Showing posts with label NHS. Show all posts
Showing posts with label NHS. Show all posts

Tuesday, February 01, 2011

Hands off the NHS



I just put this (above) together... if only I had the artistic skills to create the poster below - which appears to be for a real film but seems reasonably appropriate.

If we could issue every nurse with a machine gun I'm sure the world would be a better place.*

* Not Green Party policy.

Update: due to popular demand (well, one person's suggestion) I have reworked the top poster. One day I'll be rich enough to contract this stuff out to someone who knows what they're doing...

Wednesday, February 10, 2010

Ben Goldacre on Placebos

I thought this was a very interesting short talk from Dr Ben Goldacre on the placebo effect.



The thing that surprised me the most was when he described how even animals feel the benefit from the placebo effect. I'd love to see the proof of that because it sounds absolutely bonkers.

I particularly like the way that he describes how placebos work but, because it's unethical to lie to patients we should not use them - but we should use the fact that they work in order to make pre-existing, proven treatments even more effective.

(h/t Neil)

Wednesday, August 12, 2009

Give that man a medal

Good to see Stephen Hawking getting a Presidential Medal of Freedom from the Obama administration.
Obama said of the recipients of the honours; "What unites them is a belief... that our lives are what we make of them, that no barriers of race, gender or physical infirmity can restrain the human spirit, and that the truest test of a person's life is what we do for one another."

Quite.

It must be particularly welcome because Hawking has been used and abused recently by the Investors Business Daily who, in the course of an anti-health reform rant, said "People such as scientist Stephen Hawking wouldn't have a chance in the U.K., where the National Health Service would say the life of this brilliant man, because of his physical handicaps, is essentially worthless."

Of course, they've taken that bit out now but the problem is obvious.

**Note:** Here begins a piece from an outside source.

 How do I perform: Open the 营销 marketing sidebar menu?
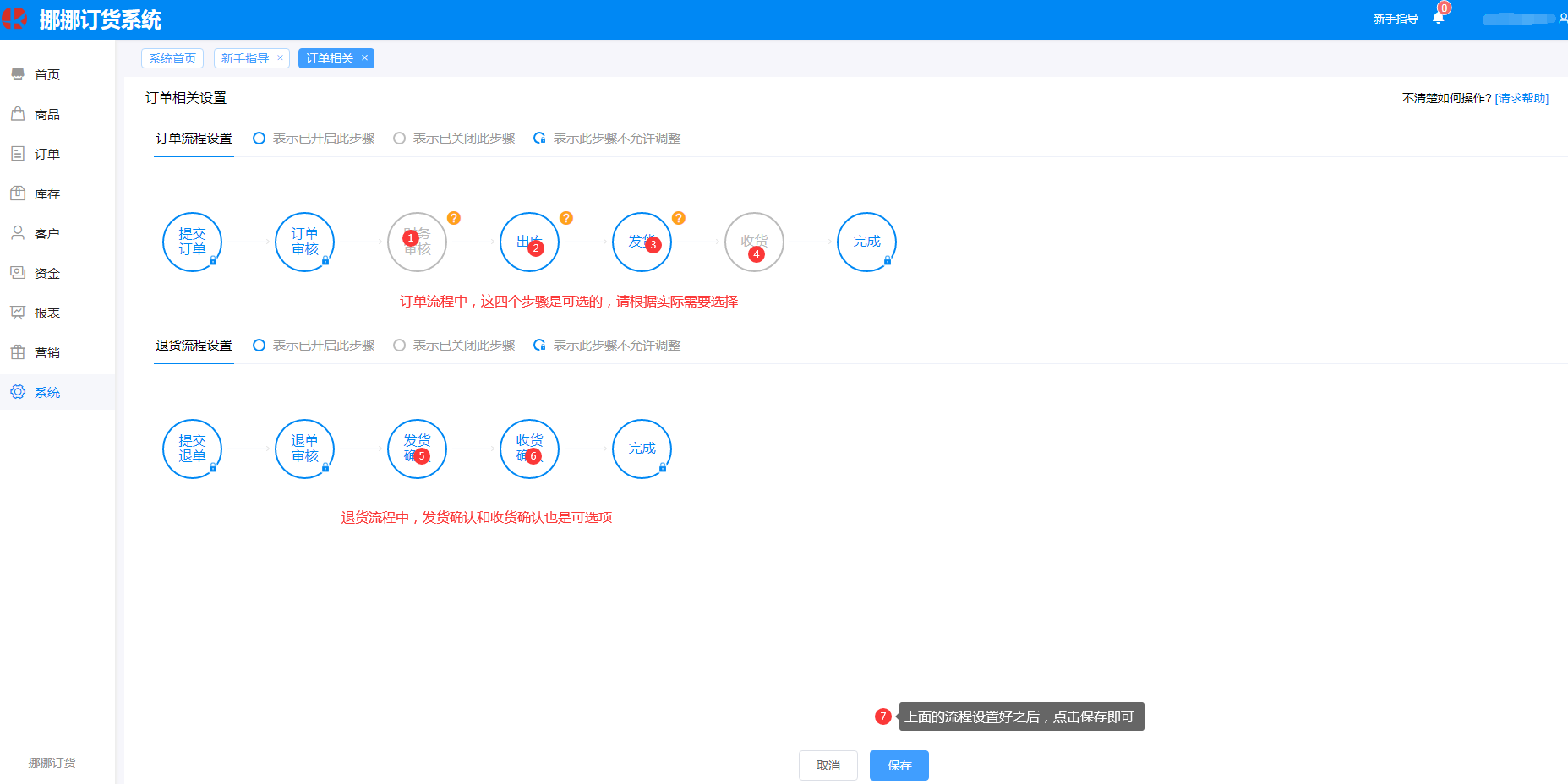(47, 352)
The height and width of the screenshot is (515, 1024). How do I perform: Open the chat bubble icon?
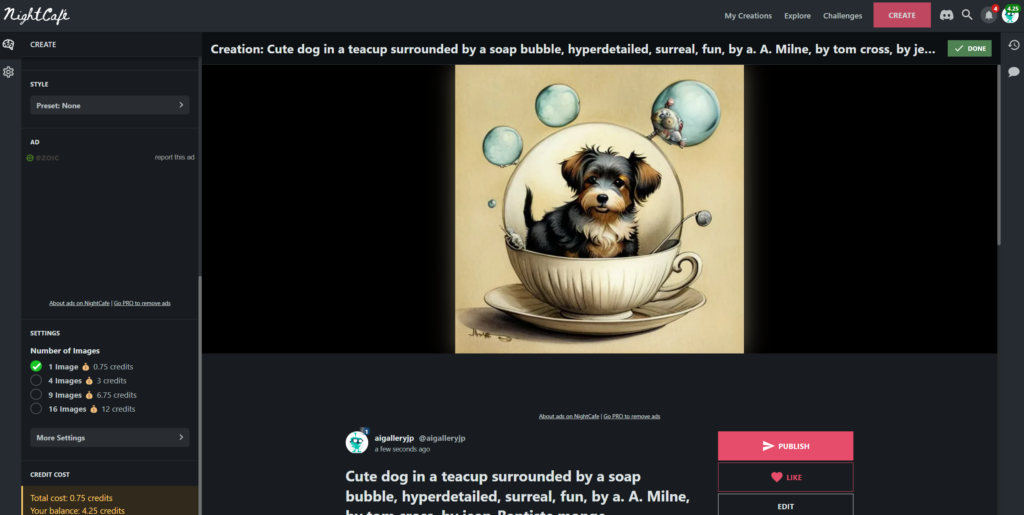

Not only does Hawking live in the same town as me (Cambridge, UK, where I sometimes spot him wheeling around) and has had top notch care from the NHS all his life, the idea that in the UK, unlike the US, the health care system evaluates your worth before treating you is the exact opposite of the truth.

It is the US where your worth literally makes the difference between life and death. What's interesting is the IBD did not change their editorial position of spouting rubbish about the NHS, they just edited out the bit where they made themselves look like fools.

Hawking has now had the opportunity to wade in to defend our national health system rather than one based on rationing by wealth. "I wouldn't be here today if it were not for the NHS, I have received a large amount of high-quality treatment without which I would not have survived."
All treatment offered to him regardless of his ability to pay. Can the US system that rations the poorest say the same? Of course not. Maybe those Democrats who are wavering about reform might learn a lesson from the great man - it's not the size of your wallet that matters but the size of your ambition.

Sunday, June 29, 2008

Consent under watchful eyes

Over at the Curvature there is a very interesting post on the case of a son separating his father (95) from a woman (82) who had become his lover in the old people's home that they shared. Things blew up after he apparently walked in on them whilst she was, um, having "dinner beneath the bridge". Because both the father and his new friend both had dementia the son split up the couple, making his father's choices for him.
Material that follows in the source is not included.